Our security procedures are a strange mix of political correctness and a total disregard for our rights to be secure in our persons. Political correctness because we are afraid of offending the terrorists who want to kill us, the overwhelming majority of whom are young, middle eastern men from specific countries. They are not toddlers, senior citizens or nuns. Disregard for our rights because no one should be subject to such intimate and invasive procedures just because they want to travel. 99.99% of airline travellers are not terrorists and those 99.99% should not be treated as potential terrorists or criminals just because they want to fly to see grandma over the holidays. Certainly we have the choice as to whether or not we want to fly but it should be our free choice to enter into a private contract with an airline to provide us a service and the government should not require we check our rights or our dignity at the door when we enter into that contract.

There are simple solutions to this problem and they involve getting the government out of the airline security business. That’s right, the government should not be involved in airline security at all. Here is the solution. Let every airline run its own security. Some will say that the airlines will not do a good job but here is where you are wrong. The purpose of an airline is to provide a service, in this case getting people from point A to point B, for a profit. If an airline is lax in its security or maintenance or the ability to provide reliable service, it will gain a reputation for not getting people to their destination in a safe and timely manner. Therefore, they have a vested interest in making sure their planes are safe and well maintained or they will go out of business, and if they are negligent, to jail.

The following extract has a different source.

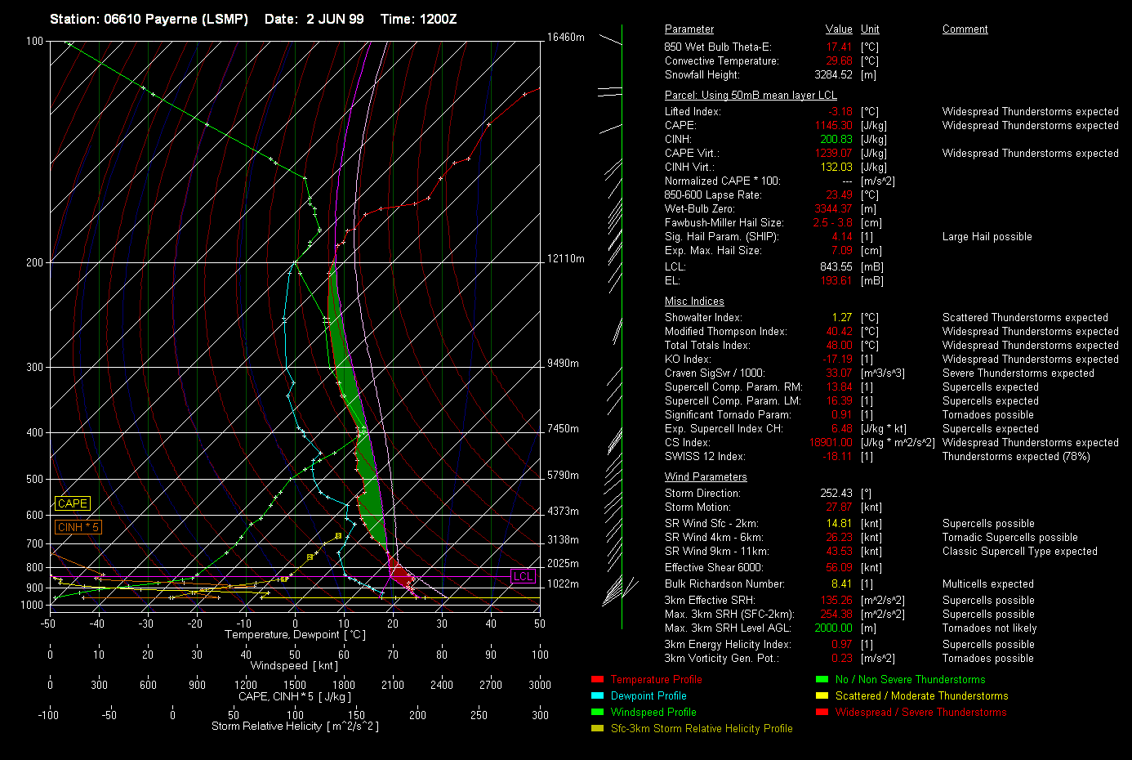Click the yellow Scattered / Moderate Thunderstorms square
The image size is (1132, 760).
[822, 696]
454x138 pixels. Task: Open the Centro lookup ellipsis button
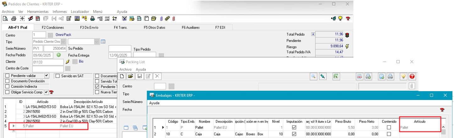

The airlines will go about this in various ways. Some may follow the TSA’s example and provide security with invasive searches and scanners that radiate people. My guess is that these airlines will find fewer passengers once there are choices available to the traveling public. Some may employ bomb sniffing dogs or require prior background checks. Some may employ ex-military personnel like El Al in Israel. Some will reinforce their cockpits or hire sky marshals to ride on every flight. Some may choose to profile. All of these are valid security techniques that incur a wide range of costs. The point is that by allowing each airline to experiment with what works, there will be an equilibrium reached between security and fare that will meet the needs of a variety of passengers. Paying ex-military personnel will be more expensive than having everyone walk naked in front of some minimum wage employee but some may choose the indignity to save money. That choice, however, should be ours.

Choice is the key. Not the choice made for us by some government bureaucrat motivated by political correctness and a complete disregard for our rights but the choice to enter into a private contract. In this case the contract the passenger makes with an airline to utilize its service for a set price. Before we enter into that contract we will be made aware of the security measures that airline takes and if we are dissatisfied with them we should be free to make our contract with another carrier. Will the occasional terrorist slip through the cracks in some airlines that choose the wrong security procedures? Probably at some point but that will be no different than what we have now. After all the shoe bomber, the underwear bomber and the mail bombers all found holes in our current procedures and it was only their ineptitude and the actions of the passengers that prevented catastrophes. Ultimately, that is the key. We voluntarily take the risk when we fly and therefore we are ultimately responsible for our own security. If we see something suspicious, we must act.

If a terrorist wants to try something on a plane, we have the right to defend ourselves and our government should not punish us for doing so. For all its attempts to protect us, the fact is that the government can’t. It can’t be everywhere, know everything and properly utilize the tools necessary to prevent every criminal or terrorist act on a plane, or in our neighborhoods. Nor do we want it to try because any attempt to do so will result in a police state where our God-given rights are completely disregarded. We cannot trade liberty for security. It is up to us, as individuals and as a society, to stand together against lawlessness, being willing and able to defend ourselves, our families and our society against those who have no respect for life, liberty, property or our pursuit of happiness.